Activity:
Copy all data exactly. Skip pictures.

Entries taken from a collection
● ● ● ● ● ● ●
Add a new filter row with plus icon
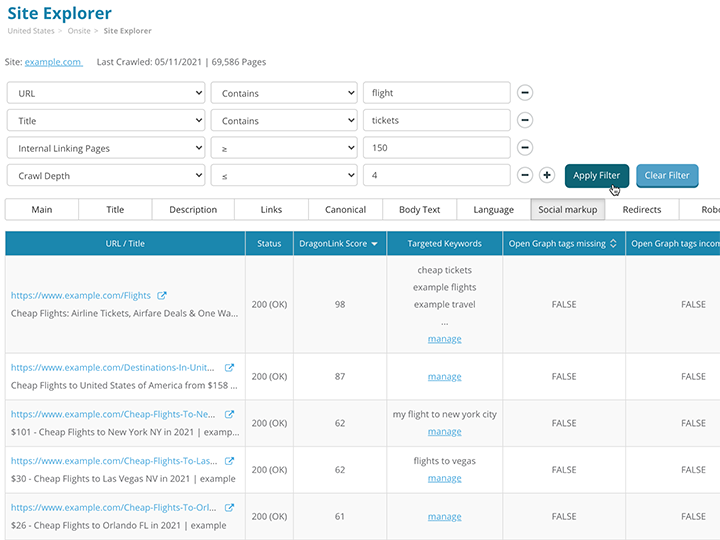This screenshot has width=720, height=540. tap(547, 175)
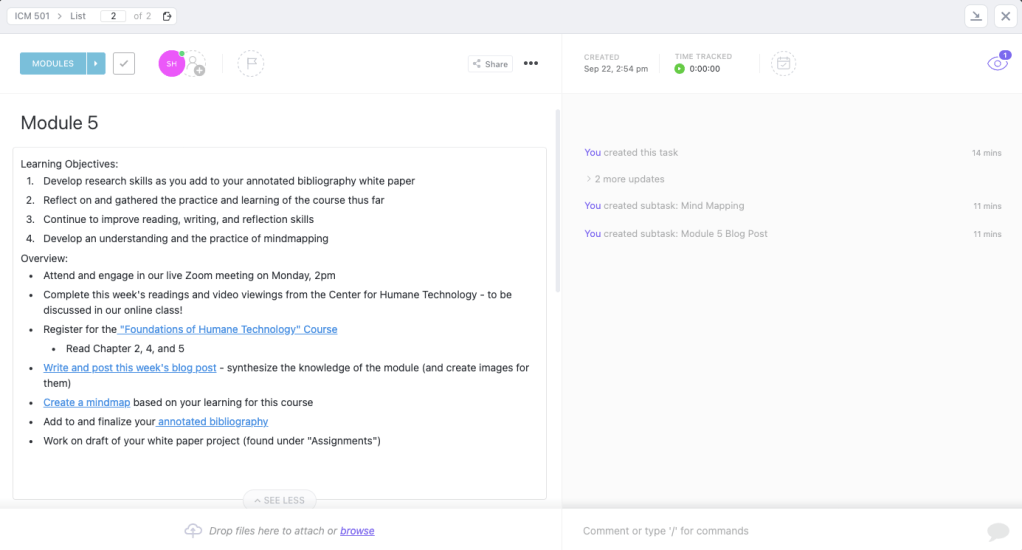
Task: Open the due date calendar icon
Action: (x=784, y=64)
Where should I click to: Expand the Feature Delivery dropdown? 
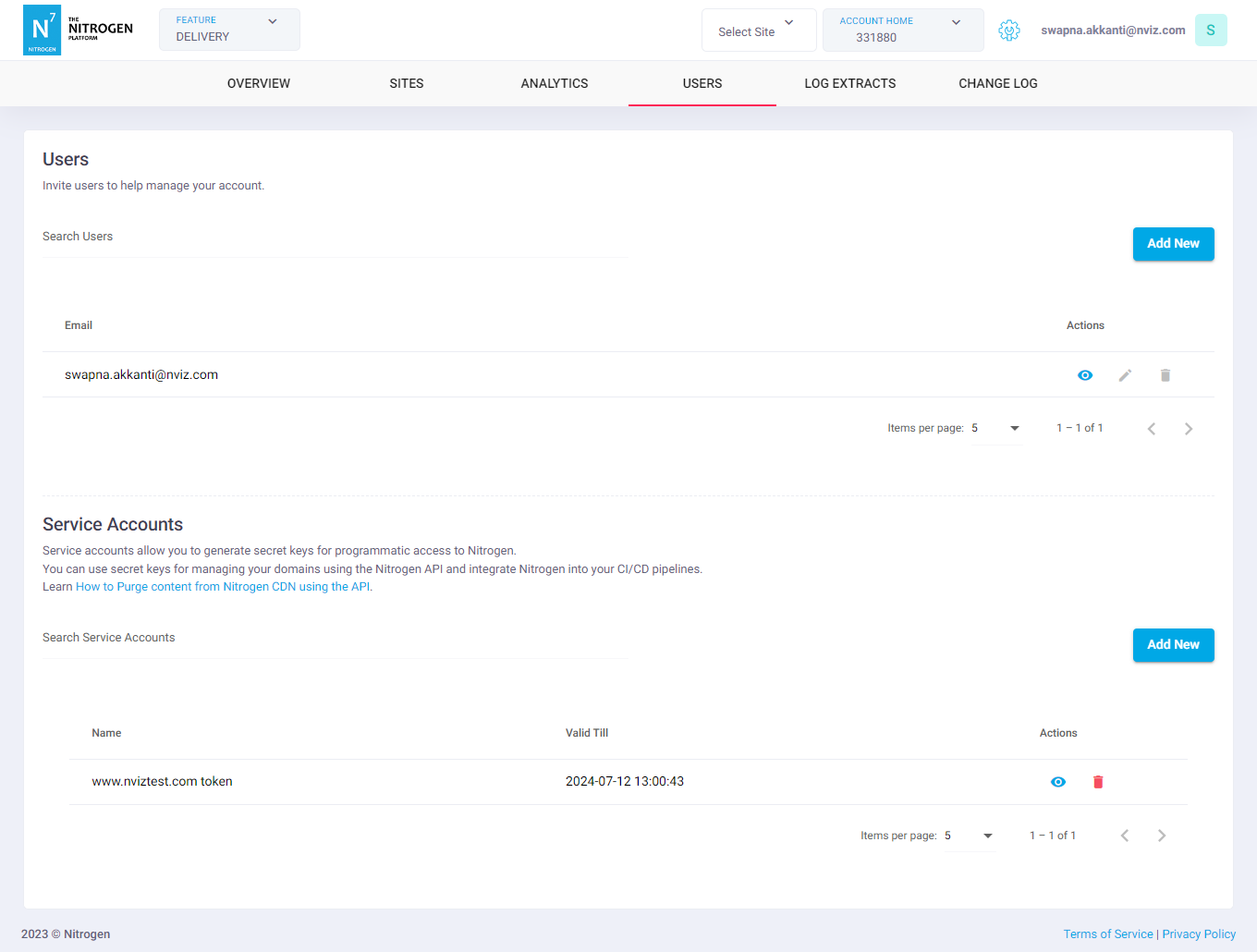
● ● ● ● ● ● ●
Solution to the exercise:
Add a new filter row with plus icon
This screenshot has width=720, height=540. tap(547, 175)
Task: Open the due date calendar icon
Action: (x=784, y=64)
Where should I click to: Expand the Feature Delivery dropdown? 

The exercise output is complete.